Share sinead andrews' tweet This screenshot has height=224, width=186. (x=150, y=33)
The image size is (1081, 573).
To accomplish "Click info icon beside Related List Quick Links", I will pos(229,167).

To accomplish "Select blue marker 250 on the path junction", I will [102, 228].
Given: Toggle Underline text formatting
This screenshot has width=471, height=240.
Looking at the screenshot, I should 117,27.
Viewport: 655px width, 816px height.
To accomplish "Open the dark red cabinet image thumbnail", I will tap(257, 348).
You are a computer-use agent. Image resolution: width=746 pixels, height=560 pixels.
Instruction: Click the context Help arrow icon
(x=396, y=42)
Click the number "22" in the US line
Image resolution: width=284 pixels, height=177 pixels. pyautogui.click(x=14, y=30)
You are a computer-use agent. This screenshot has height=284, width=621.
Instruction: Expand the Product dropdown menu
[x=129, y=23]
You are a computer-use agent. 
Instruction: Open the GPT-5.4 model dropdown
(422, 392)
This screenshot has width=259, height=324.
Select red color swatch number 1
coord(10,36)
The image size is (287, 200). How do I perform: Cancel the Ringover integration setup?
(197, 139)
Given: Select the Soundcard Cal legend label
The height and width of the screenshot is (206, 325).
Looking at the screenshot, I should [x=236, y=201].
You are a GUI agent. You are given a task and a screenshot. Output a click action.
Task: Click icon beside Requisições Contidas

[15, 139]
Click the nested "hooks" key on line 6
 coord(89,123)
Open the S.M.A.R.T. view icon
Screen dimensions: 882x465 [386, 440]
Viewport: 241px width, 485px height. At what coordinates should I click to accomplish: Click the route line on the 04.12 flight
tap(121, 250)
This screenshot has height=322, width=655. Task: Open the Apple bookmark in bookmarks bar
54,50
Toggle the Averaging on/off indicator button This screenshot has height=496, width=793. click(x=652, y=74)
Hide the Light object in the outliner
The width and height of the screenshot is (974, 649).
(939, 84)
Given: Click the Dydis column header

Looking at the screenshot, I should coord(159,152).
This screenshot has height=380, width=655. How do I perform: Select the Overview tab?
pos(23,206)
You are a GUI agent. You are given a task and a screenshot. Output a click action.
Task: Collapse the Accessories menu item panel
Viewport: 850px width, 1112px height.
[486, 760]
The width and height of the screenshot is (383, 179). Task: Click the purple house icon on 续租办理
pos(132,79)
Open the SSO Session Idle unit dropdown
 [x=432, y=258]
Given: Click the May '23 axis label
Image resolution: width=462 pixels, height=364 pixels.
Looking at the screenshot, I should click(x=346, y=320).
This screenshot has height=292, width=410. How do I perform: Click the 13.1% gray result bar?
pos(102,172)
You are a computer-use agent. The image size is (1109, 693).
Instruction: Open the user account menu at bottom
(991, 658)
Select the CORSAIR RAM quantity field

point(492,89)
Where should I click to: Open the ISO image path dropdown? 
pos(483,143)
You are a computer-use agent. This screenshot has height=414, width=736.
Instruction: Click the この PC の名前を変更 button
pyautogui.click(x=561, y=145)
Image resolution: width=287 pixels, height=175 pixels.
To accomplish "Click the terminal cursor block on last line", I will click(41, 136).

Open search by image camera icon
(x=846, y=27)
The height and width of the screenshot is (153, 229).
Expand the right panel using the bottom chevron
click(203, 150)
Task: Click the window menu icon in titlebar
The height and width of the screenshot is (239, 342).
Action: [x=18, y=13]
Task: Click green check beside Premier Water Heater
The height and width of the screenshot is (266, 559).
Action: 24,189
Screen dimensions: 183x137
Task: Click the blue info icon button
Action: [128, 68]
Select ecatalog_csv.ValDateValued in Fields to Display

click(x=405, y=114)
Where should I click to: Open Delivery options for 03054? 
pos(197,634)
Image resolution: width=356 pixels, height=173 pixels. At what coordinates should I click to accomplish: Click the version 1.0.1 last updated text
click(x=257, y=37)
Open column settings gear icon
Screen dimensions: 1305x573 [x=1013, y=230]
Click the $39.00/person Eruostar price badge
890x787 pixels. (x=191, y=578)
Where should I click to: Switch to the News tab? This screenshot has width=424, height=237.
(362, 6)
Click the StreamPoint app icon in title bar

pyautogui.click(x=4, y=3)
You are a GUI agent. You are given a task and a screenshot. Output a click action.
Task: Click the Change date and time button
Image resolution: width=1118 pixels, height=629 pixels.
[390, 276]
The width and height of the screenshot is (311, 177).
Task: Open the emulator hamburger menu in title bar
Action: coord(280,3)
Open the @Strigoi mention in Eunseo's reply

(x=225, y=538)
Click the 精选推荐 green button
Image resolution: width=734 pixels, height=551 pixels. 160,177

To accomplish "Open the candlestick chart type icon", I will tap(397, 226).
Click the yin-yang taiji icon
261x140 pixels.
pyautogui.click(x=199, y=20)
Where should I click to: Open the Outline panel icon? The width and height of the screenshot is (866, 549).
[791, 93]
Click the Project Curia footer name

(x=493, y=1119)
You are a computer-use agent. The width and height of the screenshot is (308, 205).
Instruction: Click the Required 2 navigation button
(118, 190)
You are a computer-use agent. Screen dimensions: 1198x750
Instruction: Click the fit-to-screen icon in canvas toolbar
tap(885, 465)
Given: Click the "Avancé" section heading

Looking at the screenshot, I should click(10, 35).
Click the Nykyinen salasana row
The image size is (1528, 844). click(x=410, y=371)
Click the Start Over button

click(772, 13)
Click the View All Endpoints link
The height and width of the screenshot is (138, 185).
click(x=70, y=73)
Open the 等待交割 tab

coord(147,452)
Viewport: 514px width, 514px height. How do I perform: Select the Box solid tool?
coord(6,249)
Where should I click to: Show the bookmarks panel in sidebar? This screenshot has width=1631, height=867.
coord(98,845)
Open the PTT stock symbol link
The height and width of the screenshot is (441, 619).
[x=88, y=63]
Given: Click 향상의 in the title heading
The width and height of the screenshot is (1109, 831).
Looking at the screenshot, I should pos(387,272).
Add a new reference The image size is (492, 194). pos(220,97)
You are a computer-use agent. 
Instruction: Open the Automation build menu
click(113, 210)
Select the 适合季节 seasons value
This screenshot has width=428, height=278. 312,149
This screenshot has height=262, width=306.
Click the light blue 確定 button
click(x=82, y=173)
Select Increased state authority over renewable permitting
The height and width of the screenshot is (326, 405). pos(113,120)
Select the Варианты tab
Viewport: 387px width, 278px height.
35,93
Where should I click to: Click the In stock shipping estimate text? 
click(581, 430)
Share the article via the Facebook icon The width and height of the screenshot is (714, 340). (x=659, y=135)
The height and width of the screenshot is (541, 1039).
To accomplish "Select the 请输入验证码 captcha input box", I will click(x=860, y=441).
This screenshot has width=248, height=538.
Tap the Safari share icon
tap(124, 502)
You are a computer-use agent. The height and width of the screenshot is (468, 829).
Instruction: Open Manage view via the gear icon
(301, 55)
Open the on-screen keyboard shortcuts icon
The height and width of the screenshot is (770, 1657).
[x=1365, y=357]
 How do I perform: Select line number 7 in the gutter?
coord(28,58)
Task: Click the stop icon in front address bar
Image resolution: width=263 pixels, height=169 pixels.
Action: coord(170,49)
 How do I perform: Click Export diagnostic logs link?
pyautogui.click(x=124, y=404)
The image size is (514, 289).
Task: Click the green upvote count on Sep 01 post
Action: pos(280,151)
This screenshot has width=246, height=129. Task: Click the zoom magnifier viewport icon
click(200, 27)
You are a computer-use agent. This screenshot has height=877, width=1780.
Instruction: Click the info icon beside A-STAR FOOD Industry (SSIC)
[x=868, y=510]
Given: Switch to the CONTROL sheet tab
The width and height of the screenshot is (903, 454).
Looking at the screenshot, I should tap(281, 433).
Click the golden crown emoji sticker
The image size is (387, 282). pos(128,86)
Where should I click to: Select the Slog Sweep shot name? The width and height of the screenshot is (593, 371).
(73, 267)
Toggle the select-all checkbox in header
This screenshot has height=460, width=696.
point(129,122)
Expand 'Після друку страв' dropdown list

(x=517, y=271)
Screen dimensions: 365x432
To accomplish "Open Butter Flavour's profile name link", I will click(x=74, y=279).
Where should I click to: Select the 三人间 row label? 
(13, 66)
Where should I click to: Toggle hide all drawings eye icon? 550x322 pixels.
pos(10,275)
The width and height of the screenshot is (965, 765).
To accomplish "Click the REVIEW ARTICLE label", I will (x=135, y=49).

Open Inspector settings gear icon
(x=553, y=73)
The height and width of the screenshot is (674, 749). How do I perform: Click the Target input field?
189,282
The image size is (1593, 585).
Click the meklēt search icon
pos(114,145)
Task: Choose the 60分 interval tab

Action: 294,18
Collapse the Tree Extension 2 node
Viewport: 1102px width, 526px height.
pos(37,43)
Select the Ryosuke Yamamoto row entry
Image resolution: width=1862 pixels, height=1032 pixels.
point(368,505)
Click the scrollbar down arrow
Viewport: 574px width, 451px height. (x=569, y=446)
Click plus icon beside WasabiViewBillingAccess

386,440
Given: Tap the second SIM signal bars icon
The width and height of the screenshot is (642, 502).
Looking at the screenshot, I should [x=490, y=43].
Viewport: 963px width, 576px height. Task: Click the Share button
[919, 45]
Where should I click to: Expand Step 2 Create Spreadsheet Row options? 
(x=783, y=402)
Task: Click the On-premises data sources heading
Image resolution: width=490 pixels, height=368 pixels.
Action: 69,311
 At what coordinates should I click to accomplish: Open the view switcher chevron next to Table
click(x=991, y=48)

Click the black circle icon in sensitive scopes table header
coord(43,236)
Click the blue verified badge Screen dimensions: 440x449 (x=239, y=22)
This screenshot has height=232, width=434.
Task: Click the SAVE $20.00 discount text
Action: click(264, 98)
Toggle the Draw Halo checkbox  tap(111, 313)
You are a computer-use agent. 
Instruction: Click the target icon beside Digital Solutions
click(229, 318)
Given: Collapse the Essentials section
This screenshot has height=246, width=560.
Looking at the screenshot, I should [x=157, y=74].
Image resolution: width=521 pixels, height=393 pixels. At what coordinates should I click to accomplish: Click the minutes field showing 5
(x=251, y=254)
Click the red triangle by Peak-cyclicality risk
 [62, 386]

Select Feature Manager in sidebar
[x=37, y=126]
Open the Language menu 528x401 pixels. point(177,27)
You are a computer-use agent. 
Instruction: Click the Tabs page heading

# Goal of the exercise
Starting at the line that contains "Click the blue verified" and continuing to the end of the material, rewrite those lines with "Instruction" swapped for "Directive" and all else unchanged.

# Worked answer
Click the blue verified badge Screen dimensions: 440x449 (x=239, y=22)
This screenshot has height=232, width=434.
Task: Click the SAVE $20.00 discount text
Action: click(264, 98)
Toggle the Draw Halo checkbox  tap(111, 313)
You are a computer-use agent. 
Directive: Click the target icon beside Digital Solutions
click(229, 318)
Given: Collapse the Essentials section
This screenshot has height=246, width=560.
Looking at the screenshot, I should [x=157, y=74].
Image resolution: width=521 pixels, height=393 pixels. At what coordinates should I click to accomplish: Click the minutes field showing 5
(x=251, y=254)
Click the red triangle by Peak-cyclicality risk
 [62, 386]

Select Feature Manager in sidebar
[x=37, y=126]
Open the Language menu 528x401 pixels. point(177,27)
You are a computer-use agent. 
Directive: Click the Tabs page heading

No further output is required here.